**Instructions to follow:**
All lines from the one with "The width and" through the last line of the data below should be copied exactly; please add nothing.

BEGIN

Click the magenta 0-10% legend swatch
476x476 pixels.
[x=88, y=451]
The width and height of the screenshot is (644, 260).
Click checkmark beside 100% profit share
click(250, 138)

END

**Output for this task:**
The width and height of the screenshot is (644, 260).
Click checkmark beside 100% profit share
click(250, 138)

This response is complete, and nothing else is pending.